Friday, April 17, 2009

Medicare scam again

This is a story of how some has "shilled" the Medicare advantage program yet again. This group used elderly folks to "front" Medicare advantage program.

One would wonder why the government does not punish fraud and some of us should ask our fearless leaders. Seems something like this should interest the Attorney General on either the state or federal level.

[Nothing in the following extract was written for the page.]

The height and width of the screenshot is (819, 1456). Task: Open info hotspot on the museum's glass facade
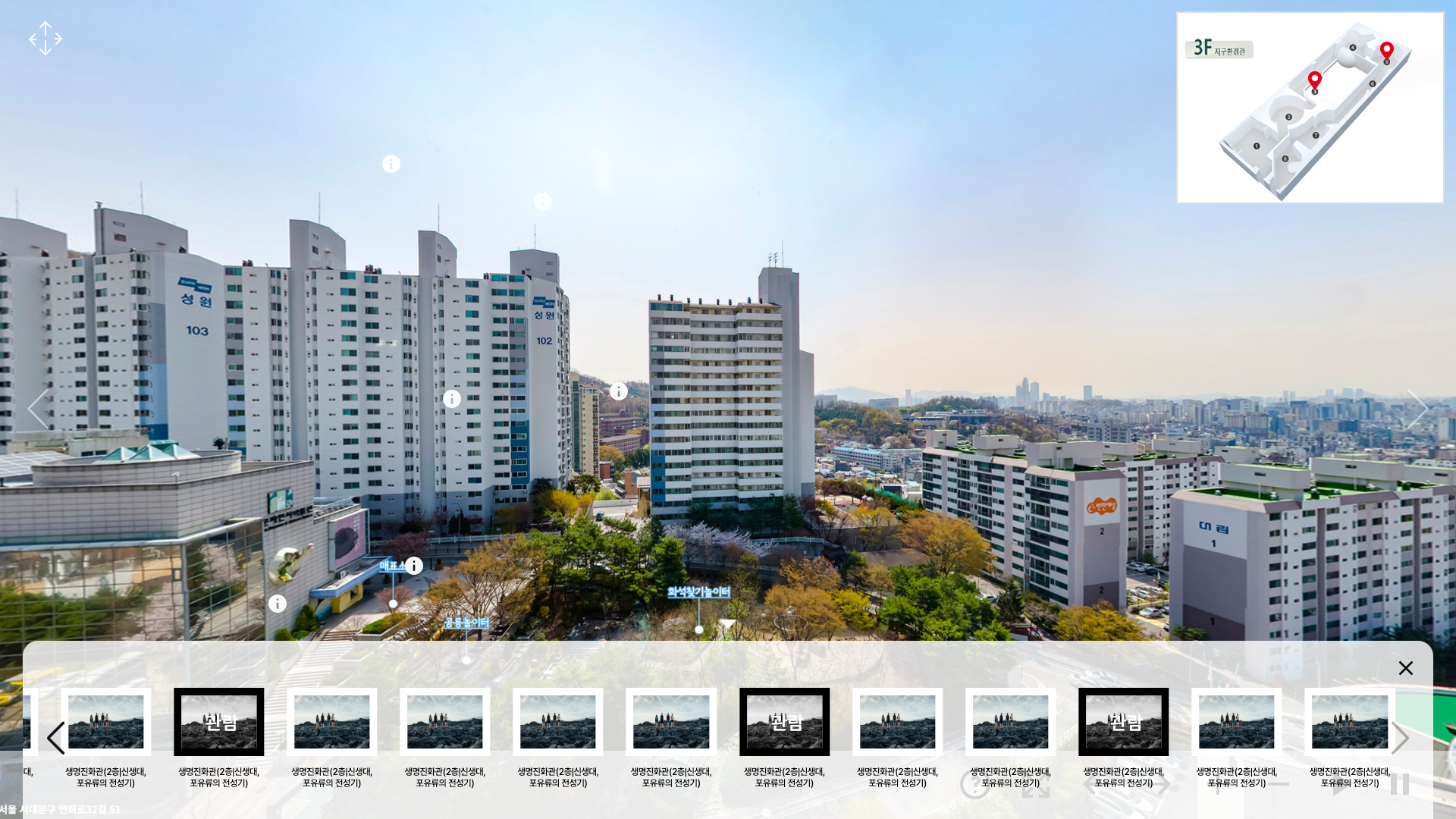point(278,604)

http://www.prwatch.org/node/8339

More on the Dewey Square Medicare Scam
Source: The Eagle-Tribune (North Andover, Massachusetts), April 13, 2009

As the Center for Media and Democracy reported previously, the Dewey Square Group lobbying firm is sending newspapers fake letters to the editor. The letters promote Medicare Advantage, a private health insurance plan, and are sent in the name of local seniors. The Eagle-Tribune paper was tipped off when Noah, really "an intern at the Boston office of the Dewey Square Group," called about one of the letters, claiming he was the letter writer's grandson. But the woman whose name was on the letter doesn't have a grandson named Noah, and didn't send the letter. Dewey Square is sending the Astroturf letters "under the banner of 'The Coalition for Medicare Choices,'" and also "bringing seniors to 'Medicare Advantage Community Meetings,' featuring 'free food' and 'door prizes,' with congressmen and senators, and offering them sample letters to Congress or local newspapers."

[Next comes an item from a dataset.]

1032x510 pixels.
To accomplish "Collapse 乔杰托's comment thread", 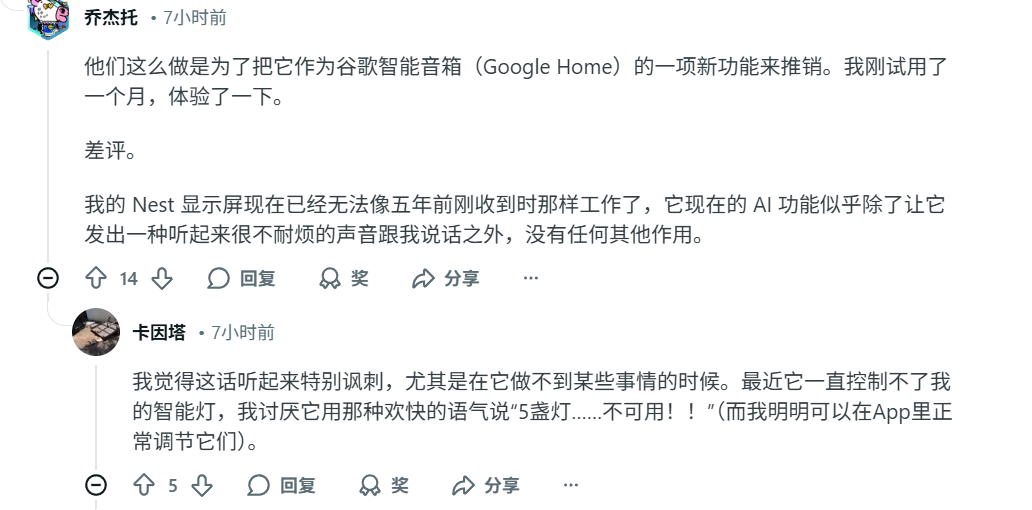I will coord(47,278).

Dewey Square's Mary Anne Marsh claimed, "no one's trying to pull the wool over anyone's eyes." Instead, she suggested that "the time that elapsed between the meetings when the seniors saw the letters and the letters' arrival at the newspaper may have clouded some memories."

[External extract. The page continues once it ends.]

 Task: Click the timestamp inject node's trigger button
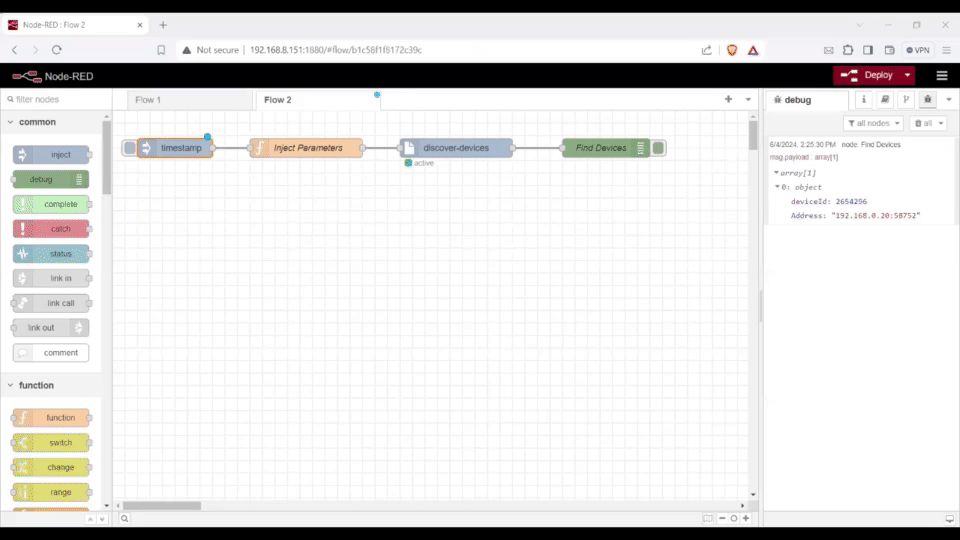(x=129, y=148)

The campaign comes after Democratic proposals, backed by President Obama, to cut funding to Medicare Advantage and use "the savings to expand health care coverage for all."

----------------------from another site:http://www.prwatch.org/node/8312


Dewey Square Caught Astroturfing Again



Source: Halifax-Plympton Reporter (Marshfield, Massachusetts), March 27, 2009
The Halifax-Plympton Reporter received a letter to the editor urging "that people contact their congressman about the Medicare Advantage program," a "sort of privatized health plan paid for via the recipient's Medicare. Reportedly, there's some interest in doing away with the program." The actual, physical letter was in the name of a local resident, but it didn't mention any of the local Congressional delegation, which the newspaper's editor, Matthew Nadler, found strange. So, he called the man who had supposedly written and mailed the letter. "He had no idea what I was talking about," Nadler reports. Then, "I got a phone call Monday from a young man who said he was calling on behalf of the letter's non-writer. I told him what happened, and I think I had some pointed words about what was a pretty sleazy use of an elderly person. I asked the caller who he was and who he worked for. Which, not surprisingly, I suppose, he declined to tell me." However, Nadler could see his phone number, and traced it back to the Dewey Square Group, a high-powered, Democratic-associated lobbying firm. Nadler notes that "their Web site doesn't list their clients, but it doesn't take a genius, or a newspaper editor, to figure out they've been hired by someone with an interest in keeping Medicare Advantage in business." The firm's site "promises 'grassroots' communication," but, he concludes, "it looks more like Astroturf from here."